Salisbury fait de son mieux pour revenir à la normale. Les équipes de télévision sont parties. De même que les journalistes qui se sont emparés de la ville à la suite des incidents. « C'est pour le mieux, dit un employé du secteur, mais le commerce supplémentaire me manque. » Un client intervient : « Nous avons tous besoin de retrouver une certaine normalité à présent. Ça a été une période des plus étranges. » En novembre, Zizzi, le restaurant italien qui avait fermé à la suite de l'attaque des Skripal, a rouvert ses portes.

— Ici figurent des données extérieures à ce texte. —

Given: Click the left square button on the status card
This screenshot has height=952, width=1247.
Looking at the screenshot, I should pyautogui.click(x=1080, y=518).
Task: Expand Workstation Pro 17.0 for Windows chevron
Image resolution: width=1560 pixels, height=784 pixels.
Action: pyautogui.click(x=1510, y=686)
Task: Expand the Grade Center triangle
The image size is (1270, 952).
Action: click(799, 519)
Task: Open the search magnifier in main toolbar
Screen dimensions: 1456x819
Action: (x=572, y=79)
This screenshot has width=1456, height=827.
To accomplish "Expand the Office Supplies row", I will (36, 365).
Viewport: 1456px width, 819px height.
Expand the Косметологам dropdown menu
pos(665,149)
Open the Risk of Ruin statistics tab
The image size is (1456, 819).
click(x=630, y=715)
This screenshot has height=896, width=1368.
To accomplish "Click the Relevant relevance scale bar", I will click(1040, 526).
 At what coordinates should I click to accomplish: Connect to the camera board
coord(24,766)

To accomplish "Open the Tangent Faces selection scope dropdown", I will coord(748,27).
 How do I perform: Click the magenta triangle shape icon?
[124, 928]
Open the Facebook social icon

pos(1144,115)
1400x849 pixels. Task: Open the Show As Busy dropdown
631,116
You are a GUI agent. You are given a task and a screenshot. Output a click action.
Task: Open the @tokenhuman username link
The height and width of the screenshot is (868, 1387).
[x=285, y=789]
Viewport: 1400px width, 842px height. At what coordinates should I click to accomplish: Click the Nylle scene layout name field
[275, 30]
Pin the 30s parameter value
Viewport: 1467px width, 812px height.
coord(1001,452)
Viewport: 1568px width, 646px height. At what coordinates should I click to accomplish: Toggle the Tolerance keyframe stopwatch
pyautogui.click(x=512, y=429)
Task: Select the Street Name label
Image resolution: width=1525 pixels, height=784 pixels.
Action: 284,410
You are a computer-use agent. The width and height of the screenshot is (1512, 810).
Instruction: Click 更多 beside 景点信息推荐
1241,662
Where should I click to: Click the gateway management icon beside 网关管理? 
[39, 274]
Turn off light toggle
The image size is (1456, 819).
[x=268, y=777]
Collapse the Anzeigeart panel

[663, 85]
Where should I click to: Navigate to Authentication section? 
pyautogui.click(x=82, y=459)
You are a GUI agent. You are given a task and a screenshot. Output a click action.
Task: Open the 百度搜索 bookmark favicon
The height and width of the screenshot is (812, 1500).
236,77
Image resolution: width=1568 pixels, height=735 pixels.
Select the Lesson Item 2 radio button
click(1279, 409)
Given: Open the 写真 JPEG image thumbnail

Les seuls vrais rappels des faits sont les colombes. En mai, l'installation « Les Colombes » de l'artiste Michael Pendry a été inaugurée dans la cathédrale. Celle-ci comportait 3 000 colombes de papier attachées le long de la nef du bâtiment, afin de marquer la paix après l'attaque. Un hashtag a été créé, #salisburycityofdoves. Les enfants ont été invités à les assembler à l'école. Les groupes communautaires les ont rejoints. Certaines peuvent encore être trouvées sur les rebords de fenêtre. Dans les arbres. Dans les vitrines. Bien que la ville de Salisbury ait brièvement servi d’échiquier pour un jeu d’espionnage international, il est fort peu probable qu’elle redevienne le théâtre d’un tel drame.